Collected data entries

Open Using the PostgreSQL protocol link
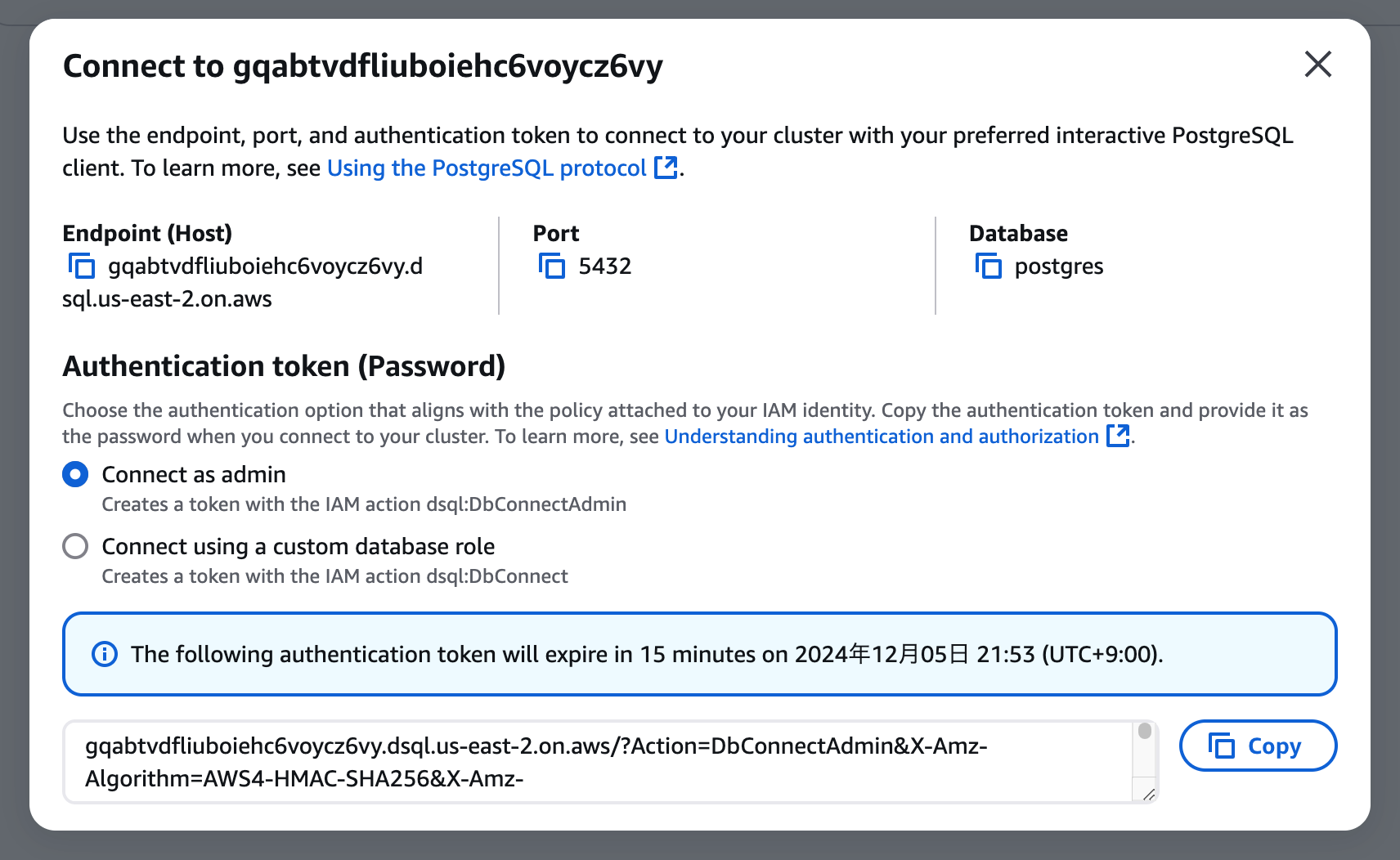Screen dimensions: 1400x860 487,168
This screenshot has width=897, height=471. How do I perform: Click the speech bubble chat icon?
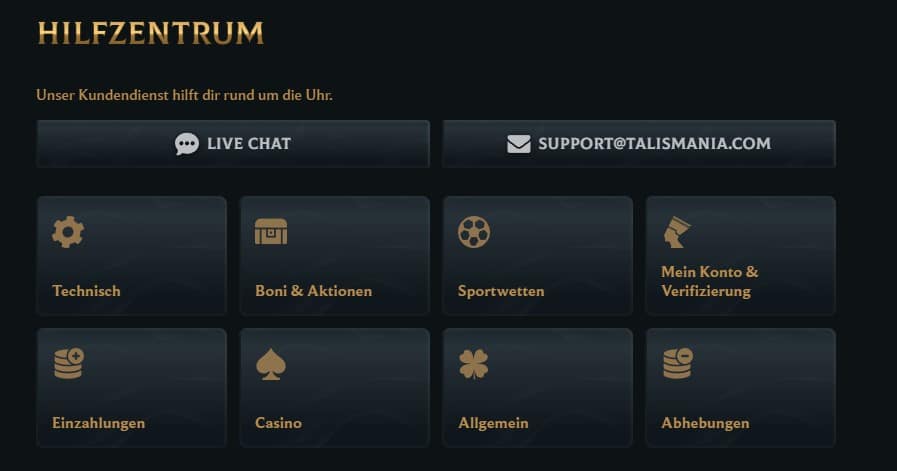click(187, 144)
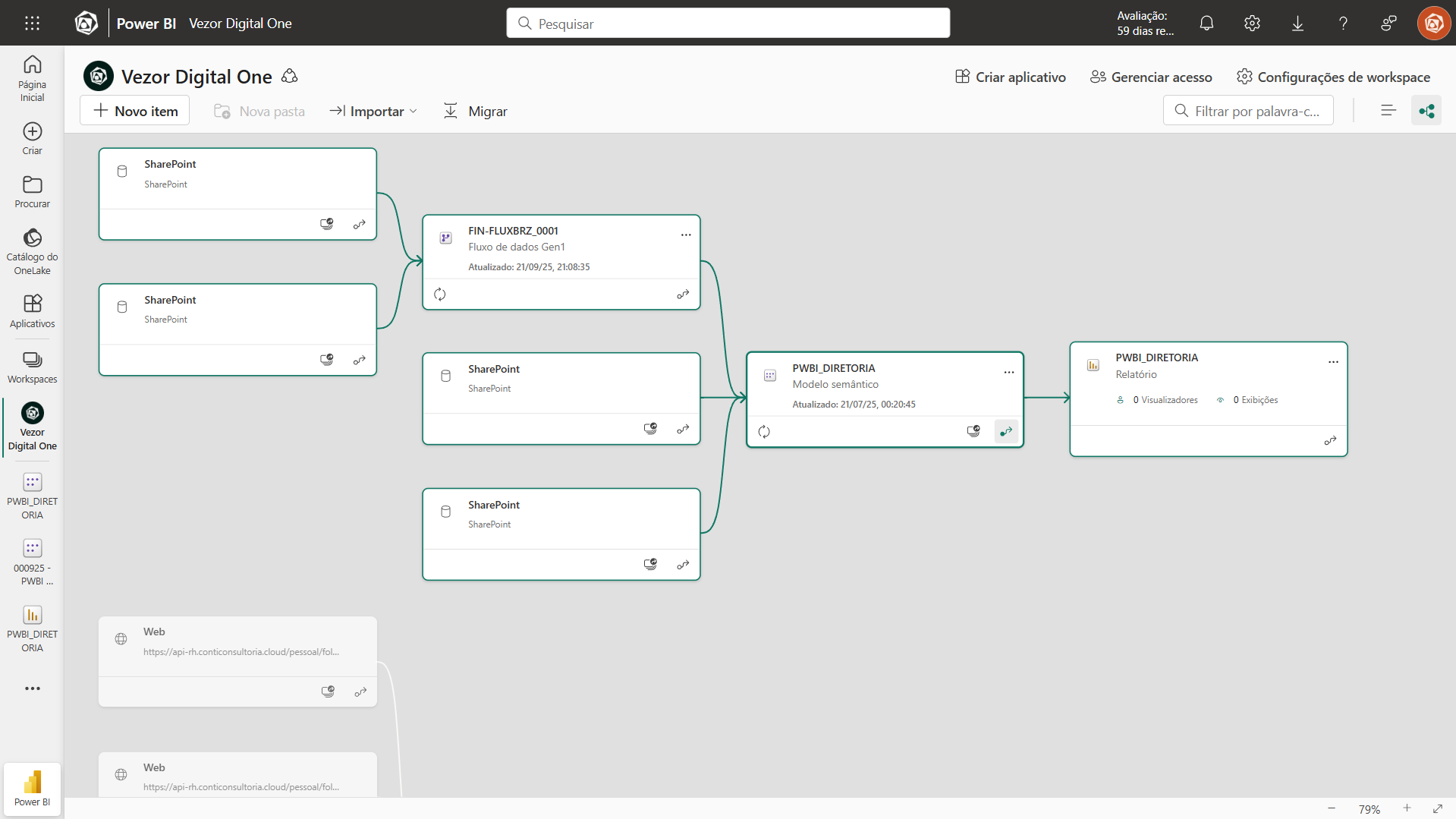Expand the Importar dropdown

pyautogui.click(x=373, y=112)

Your task -> Leaving out the pictures, repeat the data above exactly.

Answer to the problem ->
Open Using the PostgreSQL protocol link
Screen dimensions: 1400x860 487,168
This screenshot has width=897, height=471. How do I perform: Click the speech bubble chat icon?
click(187, 144)
Expand the Importar dropdown

pyautogui.click(x=373, y=112)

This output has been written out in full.